◆ **Brief 1**
In the forum thread, what price does nbk65bo ask for the Redington CDL?

◆ **Source document**
•••••

# WTB-A decent reel for my 8wt BVK



## Tnpkhmerboy (Sep 24, 2011)

Anyone looking to sell their reel or know of a reel for around $200 or so to match up with my 8wt BVK? Thanks everyone in advance.


----------



## Chevystroked383 (Apr 12, 2011)

lo at lamson konic or guru they start at 130.00 for a konic and guru is 230.00 and up


----------



## Tnpkhmerboy (Sep 24, 2011)

Those Lamson reels look pretty awesome but I did read a few reviews about them getting dinged up pretty easily if you're not carefully.


----------



## paint it black (Nov 3, 2007)

Have you checked out those Allen Reels? they look decent. And Skinnyskiff.com did a review on them. They seem to be pretty good bang for the buck! I'd check them out!


----------



## Tnpkhmerboy (Sep 24, 2011)

I've been on the Allen Reels website a few times and can never find their XL reels. Does someone have a link for it?


----------



## KnotHome (Jul 21, 2009)

They don't make the XL anymore. It was replaced by the Alpha which has been beefed up to the AlphaII. I love mine after a summer working the surf in the gulf and dock lights around Mobile bay. They're supposed to have a couple more models some out before the end of the year.


----------



## BRunner346 (Dec 28, 2010)

Allen seems to be the bang for the buck... if you can find a deal on a TFO bvk reel that may also be worth checking out as well.


----------



## Bissell (Feb 27, 2010)

I have a bvk 7 with a bvk II reel, I would deff check it out, those reels are very nice for the money


----------



## Tnpkhmerboy (Sep 24, 2011)

Those Alpha ll reels are really attractive but I hope they came in more colors like Green. I was also looking at the Colton CRGii as well. They weigh a little less than the Alpha ll's.


----------



## nbk65bo (Sep 11, 2008)

I have a redington cdl I can let go for $100. New they were 230.


----------



## YAKFLY (May 8, 2012)

I had a Colton CRG2, good reel for the money. Silent retrieve which I didn't like but wasn't that bug of a deal. Also the drag isn't sealed. Only problem I had with it was the reel foot screws popped out! Called the owner and he shipped a new reel. Great customer service for sure


----------



## Tnpkhmerboy (Sep 24, 2011)

•••••

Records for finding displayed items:

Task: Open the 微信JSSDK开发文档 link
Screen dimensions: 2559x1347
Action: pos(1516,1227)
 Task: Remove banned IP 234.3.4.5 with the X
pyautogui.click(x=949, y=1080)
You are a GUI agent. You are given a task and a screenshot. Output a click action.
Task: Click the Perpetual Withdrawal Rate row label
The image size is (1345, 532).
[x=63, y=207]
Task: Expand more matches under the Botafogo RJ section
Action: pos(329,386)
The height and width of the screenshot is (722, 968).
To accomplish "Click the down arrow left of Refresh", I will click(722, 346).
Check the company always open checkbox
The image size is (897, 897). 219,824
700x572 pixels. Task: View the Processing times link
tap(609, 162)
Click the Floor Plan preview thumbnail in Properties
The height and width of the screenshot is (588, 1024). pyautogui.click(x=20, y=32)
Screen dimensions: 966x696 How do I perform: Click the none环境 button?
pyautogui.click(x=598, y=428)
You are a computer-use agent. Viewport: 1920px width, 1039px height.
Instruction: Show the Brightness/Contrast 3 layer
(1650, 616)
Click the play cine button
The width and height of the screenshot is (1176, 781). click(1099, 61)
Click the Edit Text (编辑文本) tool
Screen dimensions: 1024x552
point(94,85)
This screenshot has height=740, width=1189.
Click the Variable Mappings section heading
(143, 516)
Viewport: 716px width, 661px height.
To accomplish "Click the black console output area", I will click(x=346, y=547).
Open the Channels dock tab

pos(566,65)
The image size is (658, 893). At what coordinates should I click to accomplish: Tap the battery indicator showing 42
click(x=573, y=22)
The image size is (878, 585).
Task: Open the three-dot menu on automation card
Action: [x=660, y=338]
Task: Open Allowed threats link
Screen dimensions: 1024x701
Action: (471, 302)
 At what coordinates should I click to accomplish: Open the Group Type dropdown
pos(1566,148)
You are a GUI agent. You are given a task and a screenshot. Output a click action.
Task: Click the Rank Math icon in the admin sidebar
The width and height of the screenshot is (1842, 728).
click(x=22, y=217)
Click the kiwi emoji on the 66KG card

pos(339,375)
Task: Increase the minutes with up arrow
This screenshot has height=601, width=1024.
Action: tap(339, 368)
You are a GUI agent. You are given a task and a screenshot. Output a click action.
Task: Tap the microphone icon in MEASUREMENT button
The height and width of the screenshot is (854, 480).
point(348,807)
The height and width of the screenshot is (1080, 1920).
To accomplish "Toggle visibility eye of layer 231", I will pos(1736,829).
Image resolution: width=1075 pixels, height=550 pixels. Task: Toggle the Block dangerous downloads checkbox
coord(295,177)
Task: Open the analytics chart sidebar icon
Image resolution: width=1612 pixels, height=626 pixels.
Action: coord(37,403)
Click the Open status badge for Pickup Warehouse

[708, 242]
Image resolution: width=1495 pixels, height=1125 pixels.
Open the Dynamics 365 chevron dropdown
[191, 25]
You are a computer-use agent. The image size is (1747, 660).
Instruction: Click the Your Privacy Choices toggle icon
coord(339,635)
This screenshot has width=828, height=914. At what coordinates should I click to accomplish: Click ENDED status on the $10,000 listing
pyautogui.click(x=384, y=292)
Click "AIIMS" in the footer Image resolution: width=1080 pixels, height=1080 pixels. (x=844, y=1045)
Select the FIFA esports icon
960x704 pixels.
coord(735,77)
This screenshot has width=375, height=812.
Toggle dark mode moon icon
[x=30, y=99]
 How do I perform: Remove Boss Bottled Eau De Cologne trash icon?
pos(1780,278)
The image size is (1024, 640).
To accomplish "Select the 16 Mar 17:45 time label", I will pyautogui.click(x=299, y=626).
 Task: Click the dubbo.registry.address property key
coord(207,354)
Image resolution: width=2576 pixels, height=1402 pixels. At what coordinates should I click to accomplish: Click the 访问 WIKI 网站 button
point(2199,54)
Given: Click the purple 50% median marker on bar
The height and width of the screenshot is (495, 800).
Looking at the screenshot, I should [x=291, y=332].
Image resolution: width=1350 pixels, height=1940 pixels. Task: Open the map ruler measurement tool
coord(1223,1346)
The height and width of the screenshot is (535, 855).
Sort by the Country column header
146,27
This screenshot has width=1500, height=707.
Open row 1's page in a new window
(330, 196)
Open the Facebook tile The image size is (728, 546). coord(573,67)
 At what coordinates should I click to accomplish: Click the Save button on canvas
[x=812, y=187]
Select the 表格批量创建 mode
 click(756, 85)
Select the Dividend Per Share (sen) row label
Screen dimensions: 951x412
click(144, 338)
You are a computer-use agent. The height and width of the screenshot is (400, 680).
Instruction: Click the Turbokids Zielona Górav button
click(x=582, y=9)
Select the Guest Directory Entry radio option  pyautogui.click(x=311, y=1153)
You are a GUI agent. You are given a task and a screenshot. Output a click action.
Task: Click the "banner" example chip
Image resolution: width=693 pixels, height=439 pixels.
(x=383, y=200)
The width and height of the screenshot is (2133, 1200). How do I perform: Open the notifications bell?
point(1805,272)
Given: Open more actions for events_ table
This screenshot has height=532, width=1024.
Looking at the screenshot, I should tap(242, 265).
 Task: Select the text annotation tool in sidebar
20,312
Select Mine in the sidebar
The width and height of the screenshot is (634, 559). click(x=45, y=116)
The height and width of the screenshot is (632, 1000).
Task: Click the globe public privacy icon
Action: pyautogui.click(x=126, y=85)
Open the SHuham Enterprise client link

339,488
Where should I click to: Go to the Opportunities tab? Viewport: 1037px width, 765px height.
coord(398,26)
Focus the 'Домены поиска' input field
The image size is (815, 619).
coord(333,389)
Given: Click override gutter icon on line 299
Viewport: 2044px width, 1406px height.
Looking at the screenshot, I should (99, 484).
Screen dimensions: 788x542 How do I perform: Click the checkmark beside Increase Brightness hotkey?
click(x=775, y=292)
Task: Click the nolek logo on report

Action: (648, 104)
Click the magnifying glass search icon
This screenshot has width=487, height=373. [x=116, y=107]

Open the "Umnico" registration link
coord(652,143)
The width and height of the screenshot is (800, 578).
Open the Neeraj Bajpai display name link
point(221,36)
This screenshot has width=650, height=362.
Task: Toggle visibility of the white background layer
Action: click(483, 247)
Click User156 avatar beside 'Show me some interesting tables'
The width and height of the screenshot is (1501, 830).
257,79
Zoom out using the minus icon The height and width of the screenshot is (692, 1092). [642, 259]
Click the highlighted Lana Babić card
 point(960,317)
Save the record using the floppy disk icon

•••••

◆ **Brief 2**
Output the records from the line containing "Open the Facebook" through the line containing "click(x=582, y=9)" as a JSON list of strings, one string per line, leaving out blank lines.

◆ **Complete output 1**
$100.

◆ **Complete output 2**
[
  "Open the Facebook tile The image size is (728, 546). coord(573,67)",
  " At what coordinates should I click to accomplish: Click the Save button on canvas",
  "[x=812, y=187]",
  "Select the 表格批量创建 mode",
  " click(756, 85)",
  "Select the Dividend Per Share (sen) row label",
  "Screen dimensions: 951x412",
  "click(144, 338)",
  "You are a computer-use agent. The height and width of the screenshot is (400, 680).",
  "Instruction: Click the Turbokids Zielona Górav button",
  "click(x=582, y=9)"
]